Originally Posted: Mar 18, 2013
Last Updated: Apr 3, 2013
K. Patricia Aviezer is President of Inside Track to College. She has 27 years of experience as a college counselor. She attended Beth Israel School of Nursing and CUNY--Lehman College. She is a member of IECA, HECA, and NACAC.
Insights and advice
What inspired you to become a college counselor?
Helping students achieve their goals is the reason I went into college counseling.
What do you enjoy most about your position?
Working with students and their families, discovering new things about colleges and their offerings, and understanding how to navigate the college selection and application process.
What is the biggest challenge you face in your position, and how do you tackle it?
Keeping up-to-date on all of the changes occurring in the pursuit of higher education: managing financial concerns, competition for admission, the impact of testing on the selection process, and helping students keep everything in balance during this process.
What are some of the steps you take to cultivate a college-bound culture among your students?
- Starting early with presentations at local high schools.
- Placing an emphasis on the importance of academics in the college process.
- Sharing my expertise with students and their families.
What are your top goals for the students you work with?
- Students should be in the "driver's seat" during the college process, and I do everything I can to provide them with the information and structures they need for them to make informed and personal decisions.
- Families need to understand the magnitude of this investment and how important it is to invest their time up front to feel comfortable with their decision.
What is the one piece of advice you would give to college counselors who are new to the profession?
This is a field that requires "continuing education," so do your research and keep current.
What are some common misconceptions that students have going into the college admission process?
- They don't know what they don't know! That may sound cliché, but it is my experience that there are many misconceptions about the college process and many students and their families are amazed once they get into college exploration just how complicated it can be.
- The landscape is constantly changing: legislative changes in financial aid and tax write-offs; revisions in test format (the SAT just announced that they will be revamping their test); knowing which colleges superscore the ACT; admission entry expectations, which change annually; what programs are being invested in at various colleges and what type of students they're looking to bring in.
Do you ever encounter situations in which students and their parents have different goals in mind? If so, what is your advice for helping them work together?
I emphasize developing an open line of communication early on and continuing the dialogue especially if circumstances change. Ultimately it is the student who will be attending college and whose best interest we all have at heart.
Have you seen students successfully use social media as a tool in the college admission process?

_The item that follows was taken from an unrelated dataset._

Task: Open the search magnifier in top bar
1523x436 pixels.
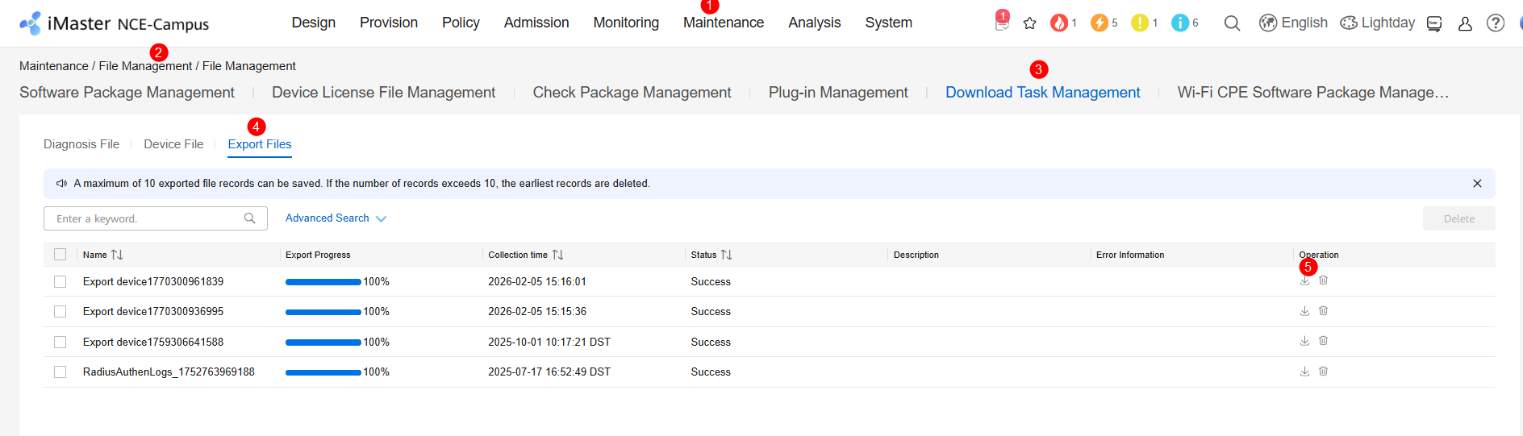Action: tap(1232, 23)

Yes, especially with students involved in the arts and sports where online portfolios and blogs can be a great way to enhance their profile.
What can/should a college counselor do to help students prepare for the SAT or ACT?
- Take academic courses that will prepare them for college.
- Get familiar with these tests.
- Determine which test works best for them.
- Set up a testing schedule that will work best for them.
- Understand what their target number is, based on the colleges on their list.
What is your strategy for helping students find financial aid?
Informing students and their families about the "real cost" of college and providing them with the best tools to investigate college costs early in the process.
In your experience, what makes a counselor successful in his or her role as an editor of college application essays?
- Respect the students' abilities and listen to their voice in their writing.
- Assist them with understanding what the prompts are really asking.
- Ask them if they feel they are really "personally seen" in this essay. Does it give the reader insight into who they are?
- Did they follow directions?
- Is it in English?
What is your process for helping students narrow down the list of schools to which they will apply?
- The colleges should span a range competitively but contain all of the attributes they are seeking in a college.
- They should visit schools. It is the best way to determine if the college is right for them.
In your opinion, what are some of the best ways that students can make themselves stand out beyond their applications?
- Visiting colleges is important.
- Researching their particular department of interest and making contact.
- Attending social events on campus and getting familiar with the "style" of events; this is especially important with performing arts students.
Finish this sentence: On my first day of work as a counselor, I wish I had known...
...how important my mentor was going to be. Working alongside a counselor with 28 years of experience in college counseling was life changing for me.
What would you consider your biggest accomplishment or your proudest moment as a college counselor?
Oh, this is easy! Every time I get a call, e-mail, or text message from a student and feel their relief and excitement about getting into the college of their choice. Luckily, this happens very often.
Favorite book: Fire in the Head
Favorite musician or band: Lots of answers for this one and the list keeps growing...
Favorite hero of fiction: It's fiction, after all.
Favorite movie: Empire of the Sun
Favorite quote: "If you find it in your heart to care for somebody else, you will have succeeded." -Maya Angelou
Favorite place you've traveled to: Ireland
Favorite meal: Crème brûlée in any form.
One super power you wish you had: Transformation.
Favorite college memory: Being free to take the courses I really wanted to learn more about.
Five people you would invite to a dinner party: George Orwell, Sherlock Holmes (or Conan Doyle), Ben Franklin, Leonardo Da Vinci, and George Carlin.